Unlike a shoe bench or floor rack, the tree stays orderly with every shoe having its place, all visible quickly without stooping. And with a 12 inch diameter, the unit occupies minimum floor space.

Two photos of the shoe tree, one sparcely populated by shoes in order to show its metal framework, and a second photo showing the tree completely filled with shoes and some mittens and hats.

(The pole at lower left in the photo was unscrewed from the tree to reduce the overall height to 3.1 feet, making the shoe tree more toddler-friendly.)

One of my daughter’s 3-year-old friends is smitten. Upon entering our home she’ll say, "Would you take a pair of shoes off so I can put my shoes on your shoe rack?"

In our defense, we did not give birth to Imelda Marcos. We do have 19 pairs of toddler shoes, but most are hand-me-downs from friends and my daughter does cycle through all of them. (…snow boots, cold weather boots, rain boots, running shoes, slippers, dress shoes…)

We also use the shoe tree to hang mittens and hats and sometimes scarves.

This particular tree, the 4-Tier Satin Nickel Plated Revolving Shoe Tree by Whitney Design, has some nice features.

First, it has four carousels affording space for up to 24 pairs of shoes.
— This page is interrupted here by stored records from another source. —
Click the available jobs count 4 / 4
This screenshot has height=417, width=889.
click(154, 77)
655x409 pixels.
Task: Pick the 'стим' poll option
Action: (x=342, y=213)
Not 24 shoes. Twenty-four pairs.

Second, the carousel heights are adjustable. Each one locks into place with a tightening screw (see photo below). Have large rain boots? Give one carousel a little extra space.

Close-up photo of a locking screw that holds a carousel in place.
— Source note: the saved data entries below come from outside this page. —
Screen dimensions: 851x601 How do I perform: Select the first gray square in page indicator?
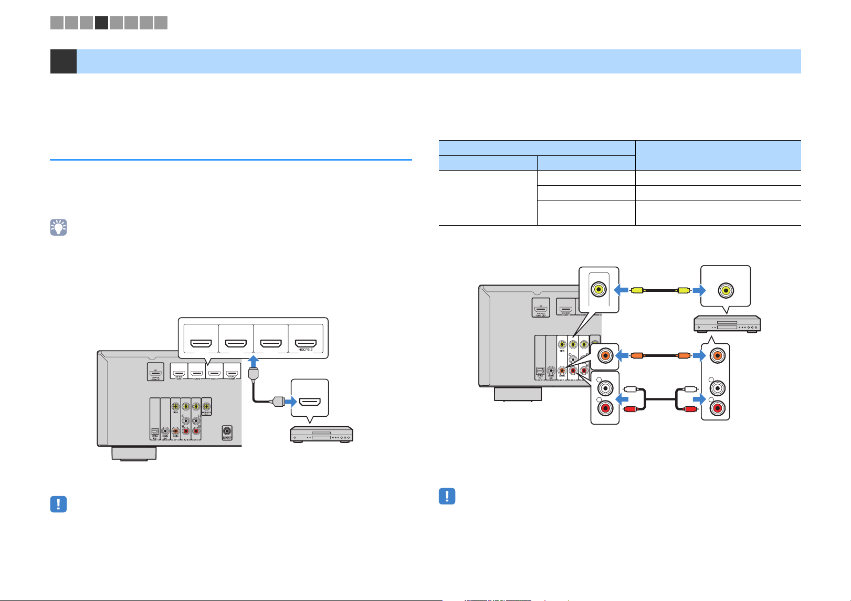click(x=57, y=23)
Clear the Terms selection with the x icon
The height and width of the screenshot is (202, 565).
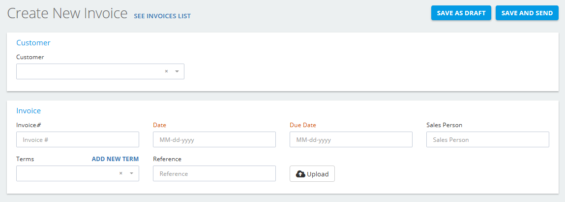tap(121, 173)
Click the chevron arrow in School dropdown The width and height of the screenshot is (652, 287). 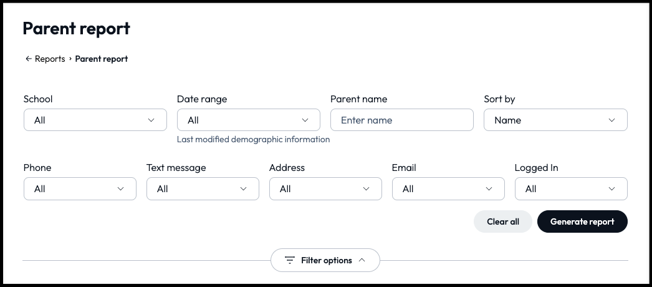[151, 120]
(Seen above, screw knobs are used to adjust the height of the four carousels.)

Third, the tree’s overall height is adjustable. This is not an advertised feature, but the vertical pole that comprises the tree’s trunk is actually three pipes that screw into each other. If you faithfully follow the installation instructions, your tree will be 4.3 feet tall (1.3 meters). That’s too tall for a toddler to reach the top.
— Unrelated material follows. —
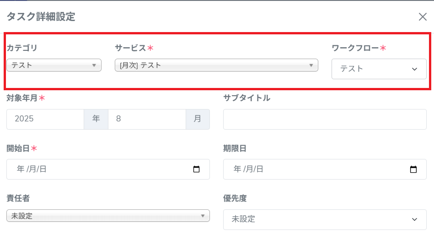Click the 対象年月 year field showing 2025
This screenshot has height=235, width=434.
(45, 119)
So, I removed one of the poles and presto-change-o, the tree is now 3.1 feet tall (.95 meters). The four carousels fit acceptably in the shorter length so long as toddler shoes are being hung. Adult shoes may be too long for clearance between the carousels.

Using the tree at it’s full intended 4.3 foot height could be attractive for mom and dad to hang a six pairs on the top rung, accessible without bending down.

I found the Whitney Design shoe tree at Costco for $17, although not all Costco stores sell the same merchandise, and it is likely a limited time offer. Most online stores [Amazon] sell the tree for about $30 (Costco is notorious for its slim 14 percent maximum markup on products.)

Long-time readers may recall a previous shoe tree I reviewed two years ago. It was purchased used from an out-of-business daycare. It held fewer shoes and was sad in a Leaning Tower of Pisa sort of way, but we loved it just the same. We may continue using it to hang coats and hats, or donate it. The newer tree simply holds more shoes, which will be important after our second child arrives.

My wife thinks I upgraded because I’m in nesting mode. But she’s only saying that because I’ve assessed every single possession we own, reorganized our closets and bought new bookshelves and moved our daughter into a different room and bought a new ceiling light to make way for the baby. It’s been a productive two weeks. Anyhow…

Are we insane? How many shoes does your kid have? Where do you store his or her shoes?

Update: Feeling a little defensive about having 19 shoes, I cleaned out 8 pairs that don’t fit or we despise for other reasons. That leaves us:

  1. Snow boots (purchased used for a rare snow trip)
  2. Regular boots (very warn)
  3. Speedo pool/beach shoes
  4. Sandals (hot weather)
  5. Open toe shoes (for somewhat warm weather)
  6. Mary Janes (dressier)
  7. Tennis shoes (running)
  8. Ballet slippers
  9. Soft slippers
  10. Hard sole slippers (for colder days on our hard floors)
  11. Rubber rain boots


26 Responses to “Review: Revolving Toddler Shoe Tree”

  1. adrienne says:

    Maybe it’s the difference of having a boy…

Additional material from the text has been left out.